──────── SELECTED PASSAGE ────────
February
6, 2008 Nuclear India,
Pakistan
Not Running Arms Race: US By Arun Kumar
Washington
Although both India and Pakistan are fielding a more mature
strategic nuclear capability, they do not appear to be engaged in a
Cold War-style arms race, a top US intelligence official assesses.
"We note that missile tests and new force deployments over the past
three years have not affected the ongoing political dialogue,"
Director of National Intelligence Michael McConnell told the Senate
Intelligence Committee Tuesday.
Giving the senators the intelligence community's annual unclassified
threat assessment, he said: "We judge the ongoing political
uncertainty in Pakistan has not seriously threatened the military's
control of the nuclear arsenal, but vulnerabilities exist, today.
"The Pakistan Army oversees nuclear programmes, including security
responsibilities, and we judge that the army's management of nuclear
policy issues - to include physical security - has not been degraded
by Pakistan's political crisis," he said.
However, in an ominous disclosure for India, McConnell warned that
Pakistan-based Lashker-e-Taiba (LeT) and other Kashmir-focused
groups would continue to plan and carry out attacks in India.
"Shia and Hindu religious observances are possible targets, as are
transportation networks and government buildings," he said.
"We judge Kashmir-focused groups will continue to support the
attacks in Afghanistan, and operatives trained by the groups will
continue to feature in Al Qaeda transnational attack planning,"
McConnell added.
Al Qaeda and its affiliates remain the most pressing terrorist
threats to the US and its allies, and Al Qaeda's central leadership
based in the border area of Pakistan is its most dangerous
component, the retired navy vice admiral said.
──────── DATA ────────
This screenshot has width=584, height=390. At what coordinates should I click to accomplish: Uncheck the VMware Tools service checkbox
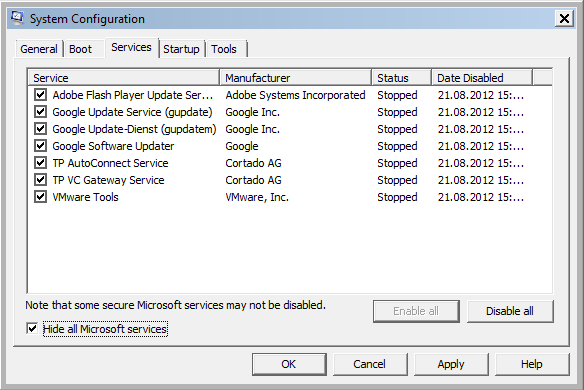pos(40,197)

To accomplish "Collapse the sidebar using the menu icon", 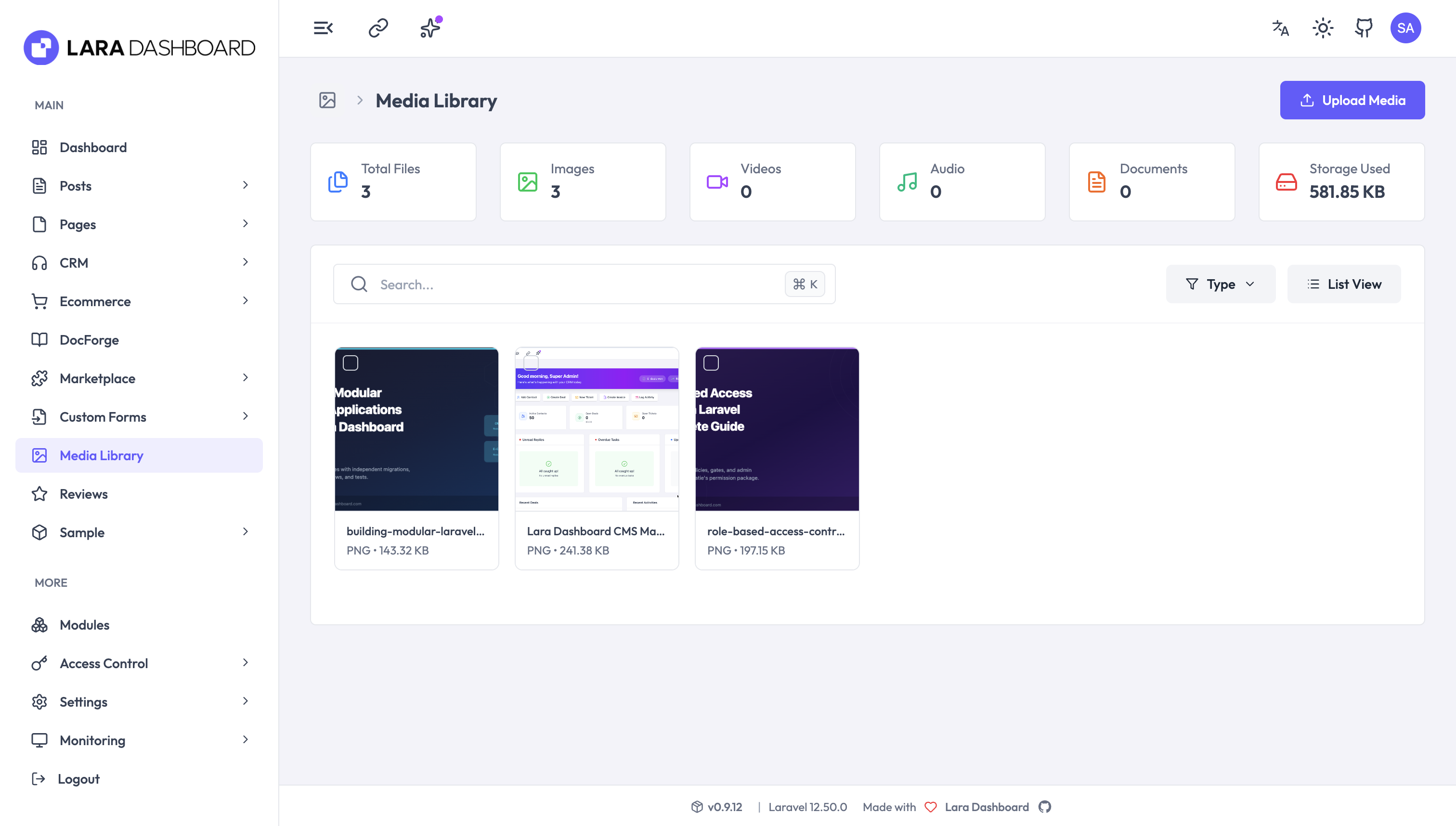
────────
- _WRITTEN TASKS_
1. Answer these from the news article on India and Pakistan:
(a) Which official gave the Senate Intelligence Committee the annual unclassified threat assessment?
(b) What does the Pakistan Army oversee, according to that official?
(c) Which possible targets in India did he name?
2. Resume the news article on India and Pakistan, writing on from its final sentence.

- _EXPECTED RESULTS_
1.
(a) Director of National Intelligence Michael McConnell.
(b) Pakistan's nuclear programs, including security responsibilities.
(c) Shia and Hindu religious observances, transportation networks, and government buildings.

2.
Al Qaeda, he said, has been able to retain a safe haven in
Pakistan's Federally Administered Tribal Areas (FATA) that provides
the organisation many of the advantages it once derived from its
base across the border in Afghanistan, albeit on a smaller and less
secure scale.
The FATA serves as a staging area for Al Qaeda's attacks in support
of the Taliban in Afghanistan as well as a location for training new
terrorist operatives, for attacks in Pakistan, the Middle East,
Africa, Europe and the US.
Using the sanctuary in the border area of Pakistan, Al Qaeda has
been able to maintain a cadre of skilled lieutenants capable of
directing the organisation's operations around the world, he said.
It has lost many of its senior operational planners over the years,
but the group's adaptable decision making process and bench of
skilled operatives have enabled it to identify effective
replacements.
McConnell suggested that Pakistan was establishing a new modus
vivendi among the army, the president and elected civilian leaders
now that Musharraf had stepped down as army chief.
Pakistani authorities were increasingly determined to strengthen
their counter-terrorism performance, even during a period of
heightened political tension that he said the US expert expect to
continue over the next year.
Radical elements in Pakistan have the potential to undermine the
country's cohesiveness, he said. He warned: "The terrorist
assassination of former prime minister Benazir Bhutto could embolden
Pashtun militants, increasing their confidence that they can strike
the Pakistani establishment anywhere in the country."
The killing of Bhutto weakens the Pakistan Peoples Party (PPP), the
political party in Pakistan with the broadest national reach and
most secular orientation, McConnell said.
However, sympathetic voters could give the party the largest number
of assembly seats in the upcoming national elections.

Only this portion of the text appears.